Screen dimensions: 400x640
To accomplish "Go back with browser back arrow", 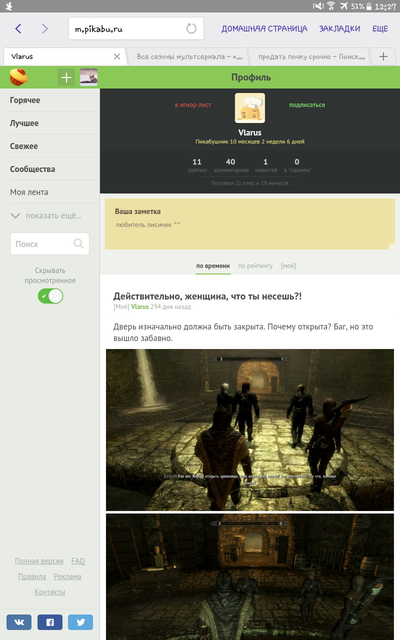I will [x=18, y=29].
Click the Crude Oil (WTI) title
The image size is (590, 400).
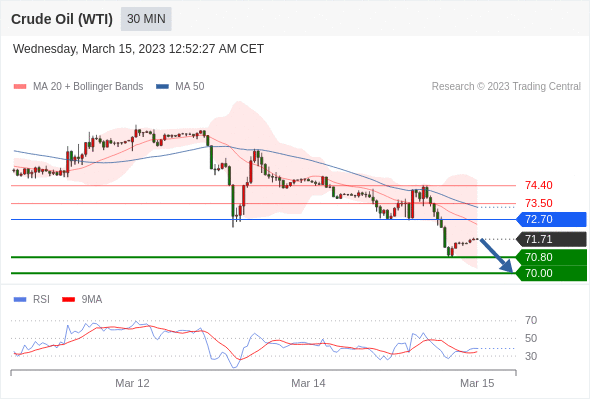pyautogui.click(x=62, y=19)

==

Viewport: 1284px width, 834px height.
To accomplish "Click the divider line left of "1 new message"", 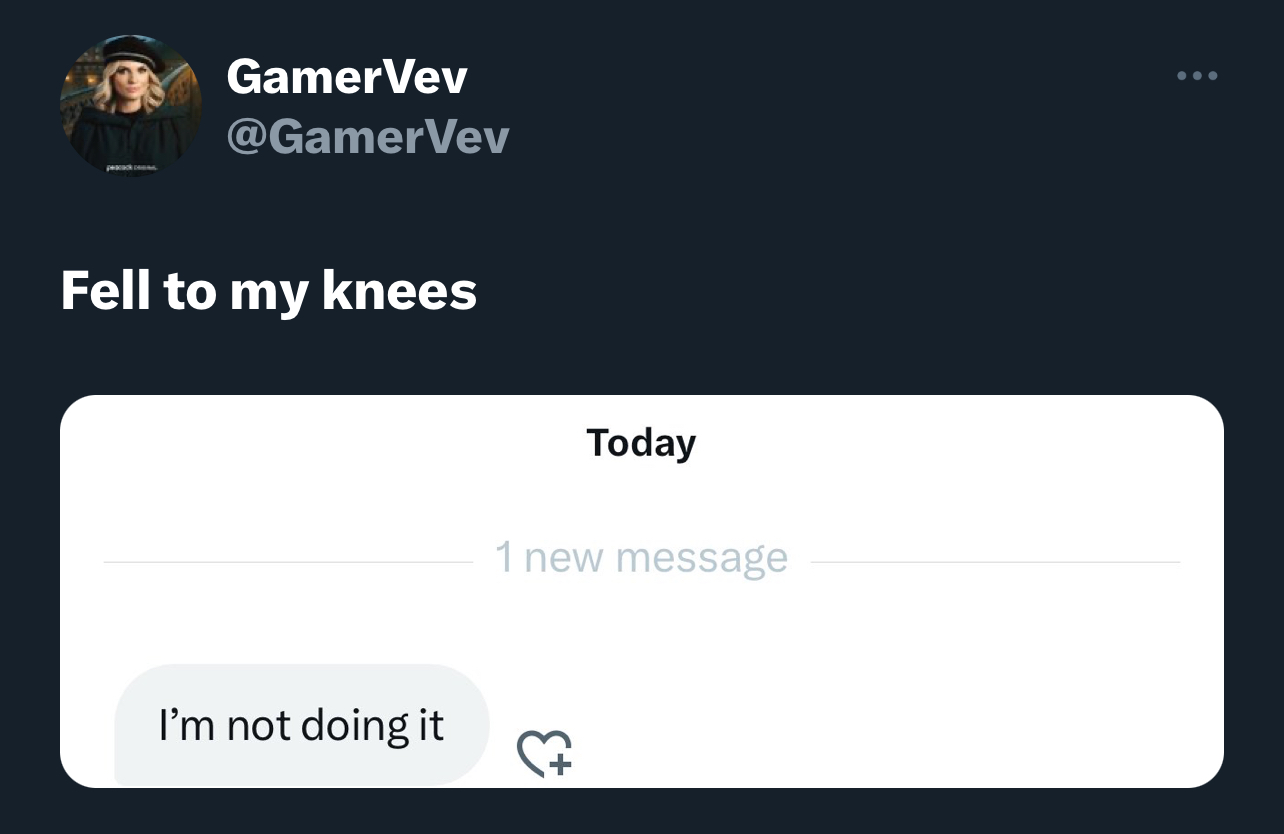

**Task description:** In the records above, everything from the line with "Viewport: 1284px width, 834px height." down to the line with "the divider line" must be duplicated exactly, both lines kept. Leave no pictures in.

**Task output:**
Viewport: 1284px width, 834px height.
To accomplish "Click the divider line left of "1 new message"", 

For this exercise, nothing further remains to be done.